Assignment. Give the entries again, precisely as they were written.

Dataset records.
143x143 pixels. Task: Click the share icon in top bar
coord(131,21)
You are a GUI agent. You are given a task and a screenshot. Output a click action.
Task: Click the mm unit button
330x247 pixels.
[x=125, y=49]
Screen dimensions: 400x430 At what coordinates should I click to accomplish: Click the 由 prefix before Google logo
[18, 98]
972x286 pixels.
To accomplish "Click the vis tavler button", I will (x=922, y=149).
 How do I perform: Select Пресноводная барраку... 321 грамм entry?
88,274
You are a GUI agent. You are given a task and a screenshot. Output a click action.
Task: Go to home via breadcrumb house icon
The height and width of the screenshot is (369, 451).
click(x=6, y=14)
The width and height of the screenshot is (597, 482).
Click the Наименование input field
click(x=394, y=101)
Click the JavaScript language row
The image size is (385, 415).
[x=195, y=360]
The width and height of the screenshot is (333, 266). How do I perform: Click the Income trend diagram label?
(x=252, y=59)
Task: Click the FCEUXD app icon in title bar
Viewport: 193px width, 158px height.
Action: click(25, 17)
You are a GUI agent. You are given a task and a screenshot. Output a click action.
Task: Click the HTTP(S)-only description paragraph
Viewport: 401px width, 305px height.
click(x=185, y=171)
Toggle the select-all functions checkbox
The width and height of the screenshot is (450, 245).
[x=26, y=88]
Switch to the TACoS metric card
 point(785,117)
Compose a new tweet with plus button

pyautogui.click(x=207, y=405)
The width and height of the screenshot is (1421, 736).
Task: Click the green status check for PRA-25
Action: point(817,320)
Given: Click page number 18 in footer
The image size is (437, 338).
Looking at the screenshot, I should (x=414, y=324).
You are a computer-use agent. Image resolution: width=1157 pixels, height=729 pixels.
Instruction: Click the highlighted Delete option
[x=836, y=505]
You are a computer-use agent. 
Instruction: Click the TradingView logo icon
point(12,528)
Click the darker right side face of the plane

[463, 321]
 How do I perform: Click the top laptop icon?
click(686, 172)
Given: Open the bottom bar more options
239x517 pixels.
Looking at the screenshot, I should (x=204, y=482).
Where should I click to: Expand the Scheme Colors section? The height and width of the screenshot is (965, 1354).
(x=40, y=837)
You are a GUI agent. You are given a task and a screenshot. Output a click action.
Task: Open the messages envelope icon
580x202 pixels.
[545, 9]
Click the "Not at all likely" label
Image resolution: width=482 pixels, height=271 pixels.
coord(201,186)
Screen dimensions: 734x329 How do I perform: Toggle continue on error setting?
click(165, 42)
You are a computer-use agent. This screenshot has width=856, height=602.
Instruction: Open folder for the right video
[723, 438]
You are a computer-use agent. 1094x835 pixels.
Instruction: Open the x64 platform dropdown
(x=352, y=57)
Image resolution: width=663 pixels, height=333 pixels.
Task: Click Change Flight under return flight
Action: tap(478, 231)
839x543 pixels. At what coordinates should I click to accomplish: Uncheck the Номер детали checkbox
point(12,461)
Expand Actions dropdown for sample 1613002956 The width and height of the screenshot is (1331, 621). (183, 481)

Answer box.
143x143 pixels. Task: Click the share icon in top bar
coord(131,21)
You are a GUI agent. You are given a task and a screenshot. Output a click action.
Task: Click the mm unit button
330x247 pixels.
[x=125, y=49]
Screen dimensions: 400x430 At what coordinates should I click to accomplish: Click the 由 prefix before Google logo
[18, 98]
972x286 pixels.
To accomplish "Click the vis tavler button", I will (x=922, y=149).
 How do I perform: Select Пресноводная барраку... 321 грамм entry?
88,274
You are a GUI agent. You are given a task and a screenshot. Output a click action.
Task: Go to home via breadcrumb house icon
The height and width of the screenshot is (369, 451).
click(x=6, y=14)
The width and height of the screenshot is (597, 482).
Click the Наименование input field
click(x=394, y=101)
Click the JavaScript language row
The image size is (385, 415).
[x=195, y=360]
The width and height of the screenshot is (333, 266). How do I perform: Click the Income trend diagram label?
(x=252, y=59)
Task: Click the FCEUXD app icon in title bar
Viewport: 193px width, 158px height.
Action: click(25, 17)
You are a GUI agent. You are given a task and a screenshot. Output a click action.
Task: Click the HTTP(S)-only description paragraph
Viewport: 401px width, 305px height.
click(x=185, y=171)
Toggle the select-all functions checkbox
The width and height of the screenshot is (450, 245).
[x=26, y=88]
Switch to the TACoS metric card
 point(785,117)
Compose a new tweet with plus button

pyautogui.click(x=207, y=405)
The width and height of the screenshot is (1421, 736).
Task: Click the green status check for PRA-25
Action: point(817,320)
Given: Click page number 18 in footer
The image size is (437, 338).
Looking at the screenshot, I should (x=414, y=324).
You are a computer-use agent. Image resolution: width=1157 pixels, height=729 pixels.
Instruction: Click the highlighted Delete option
[x=836, y=505]
You are a computer-use agent. 
Instruction: Click the TradingView logo icon
point(12,528)
Click the darker right side face of the plane

[463, 321]
 How do I perform: Click the top laptop icon?
click(686, 172)
Given: Open the bottom bar more options
239x517 pixels.
Looking at the screenshot, I should (x=204, y=482).
Where should I click to: Expand the Scheme Colors section? The height and width of the screenshot is (965, 1354).
(x=40, y=837)
You are a GUI agent. You are given a task and a screenshot. Output a click action.
Task: Open the messages envelope icon
580x202 pixels.
[545, 9]
Click the "Not at all likely" label
Image resolution: width=482 pixels, height=271 pixels.
coord(201,186)
Screen dimensions: 734x329 How do I perform: Toggle continue on error setting?
click(165, 42)
You are a computer-use agent. This screenshot has width=856, height=602.
Instruction: Open folder for the right video
[723, 438]
You are a computer-use agent. 1094x835 pixels.
Instruction: Open the x64 platform dropdown
(x=352, y=57)
Image resolution: width=663 pixels, height=333 pixels.
Task: Click Change Flight under return flight
Action: tap(478, 231)
839x543 pixels. At what coordinates should I click to accomplish: Uncheck the Номер детали checkbox
point(12,461)
Expand Actions dropdown for sample 1613002956 The width and height of the screenshot is (1331, 621). (183, 481)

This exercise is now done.